The holiday season has arrived and with it comes gift shopping, parties and gatherings, large family dinners, and perhaps sleepless nights waiting with anxious anticipation for Christmas to arrive. This time of year also signals the arrival of a number of seasonal colds including influenza, RSV, and Coronaviruses. While you are busy sacrificing sleep to get all the shopping, work, and planning done before the holidays begin, you may be putting yourself at greater risk of getting sick. There has been growing evidence that sleep deprivation in the form of short sleep duration or poor sleep quality is associated with many conditions including: Type-2 diabetes, coronary artery disease, pneumonia, and even early death. One of the limitations of studies on the effect of sleep deprivation and disease is that they rely on the participant’s ability to recall how long they slept and how good the sleep was. As you may expect, people are not very good at recalling their sleep patterns with most people overestimating the amount of sleep they got and underestimating how restless it was. A new study published in the journal Sleep set out to more precisely measure the impact of poor sleep on a persons ability to fight off a cold.
The researchers recruited 164 otherwise health volunteers and asked them to wear a device on their wrist that would count how much time they spent asleep and how much time they spent awake. They tracked this data for 7 days and then put drops containing common cold virus into the participant’s noses. The subjects were quarantined for 5 days so that they could have their symptoms and infection tracked. The researchers hypothesized that the participants who slept for less or who had more restless sleep (measured by the watch) would be more likely to get a cold from the virus compared to the people who got longer sleep or more restful sleep. The results are summarized below:
- People who got 6-7 hours of sleep were not any more likely to get a full blown cold than the people who had more than 7 hours of sleep.
- People who got less than 6 hours of sleep per night were 2 to 4.5 times more likely to get a cold compared to people who got 7 or more house of sleep.
- People who had interrupted sleep were not more likely to get a cold compared to people who had uninterrupted sleep.

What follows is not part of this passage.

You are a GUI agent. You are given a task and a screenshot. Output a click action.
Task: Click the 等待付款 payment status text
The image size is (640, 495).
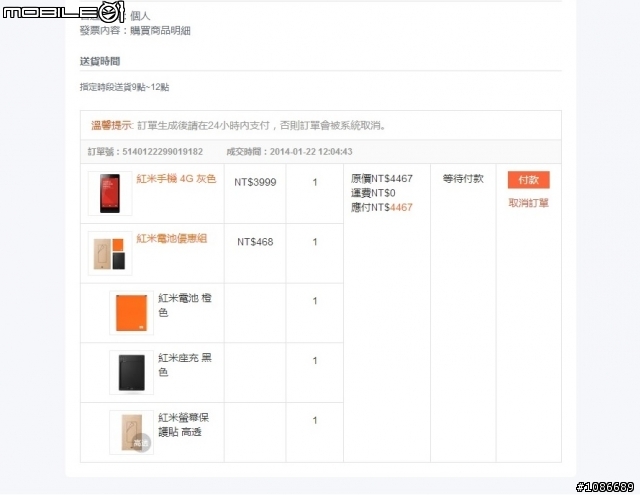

These results were independent of any other variables that would be considered risk factors for getting a cold. These include: gender, age, smoking status, stress level, physical activity, alcohol consumption, BMI, ethnicity, or season in which the experiment was performed. This indicates the immense importance of sleep in preventing colds. But how does sleep do this? Studies have shown that during the night the cells of your immune system move to special organs in the body that collect and house infected cells. Once there, your immune cells are able to effectively fight the infection. Less time asleep means these cells spend less time in these organs and less time fighting the infection. Sleep deprivation also dampens your immune systems danger signals and its ability to replenish the cells in its army.
It is assumed that the protective mechanism at play here is not specific to the common cold and should also be active in protecting you against other viral infections like influenza. So if you want to protect yourself this holiday season (or winter season) get some sleep and lots of it. Use it as an excuse to sleep in on the weekends or for having a nap after work. After all, your not being lazy, you’re staying healthy!